Could you filter the records below and return each line that holds "computer"?
··· Excerpted records ···
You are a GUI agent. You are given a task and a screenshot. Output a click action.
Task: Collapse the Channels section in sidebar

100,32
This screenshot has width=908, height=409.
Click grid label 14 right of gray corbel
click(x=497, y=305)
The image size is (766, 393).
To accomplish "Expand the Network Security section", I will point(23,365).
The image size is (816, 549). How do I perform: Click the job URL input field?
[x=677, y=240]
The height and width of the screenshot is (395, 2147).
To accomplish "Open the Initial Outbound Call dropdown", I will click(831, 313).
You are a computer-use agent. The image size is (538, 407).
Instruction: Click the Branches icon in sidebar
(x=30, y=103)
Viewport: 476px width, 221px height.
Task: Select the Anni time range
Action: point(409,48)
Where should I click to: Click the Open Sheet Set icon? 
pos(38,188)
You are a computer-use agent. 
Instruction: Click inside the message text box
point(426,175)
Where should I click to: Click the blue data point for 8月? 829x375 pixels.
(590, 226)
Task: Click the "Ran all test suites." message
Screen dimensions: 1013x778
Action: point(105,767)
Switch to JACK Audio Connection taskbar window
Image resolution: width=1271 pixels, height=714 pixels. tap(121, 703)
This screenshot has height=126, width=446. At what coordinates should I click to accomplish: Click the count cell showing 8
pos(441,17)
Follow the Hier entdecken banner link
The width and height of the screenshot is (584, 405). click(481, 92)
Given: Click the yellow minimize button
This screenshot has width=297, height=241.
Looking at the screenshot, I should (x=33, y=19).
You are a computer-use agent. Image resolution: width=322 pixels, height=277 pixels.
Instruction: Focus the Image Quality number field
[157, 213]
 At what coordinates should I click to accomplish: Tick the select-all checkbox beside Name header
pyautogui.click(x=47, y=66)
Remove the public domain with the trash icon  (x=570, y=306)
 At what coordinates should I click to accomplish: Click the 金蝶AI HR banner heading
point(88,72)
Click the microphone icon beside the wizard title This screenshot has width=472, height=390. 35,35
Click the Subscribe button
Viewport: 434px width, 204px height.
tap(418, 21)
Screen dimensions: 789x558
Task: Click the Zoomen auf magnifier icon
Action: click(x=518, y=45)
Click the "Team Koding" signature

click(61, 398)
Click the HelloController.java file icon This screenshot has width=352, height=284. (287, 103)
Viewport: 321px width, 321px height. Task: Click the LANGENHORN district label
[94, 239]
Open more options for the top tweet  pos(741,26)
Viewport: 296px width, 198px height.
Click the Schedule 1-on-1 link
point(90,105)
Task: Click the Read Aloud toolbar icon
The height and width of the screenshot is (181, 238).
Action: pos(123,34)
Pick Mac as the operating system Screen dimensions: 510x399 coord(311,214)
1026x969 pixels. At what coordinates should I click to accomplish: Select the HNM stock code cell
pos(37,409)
···
_Task answer_.
You are a computer-use agent. The image size is (538, 407).
You are a computer-use agent. 
You are a computer-use agent. Image resolution: width=322 pixels, height=277 pixels.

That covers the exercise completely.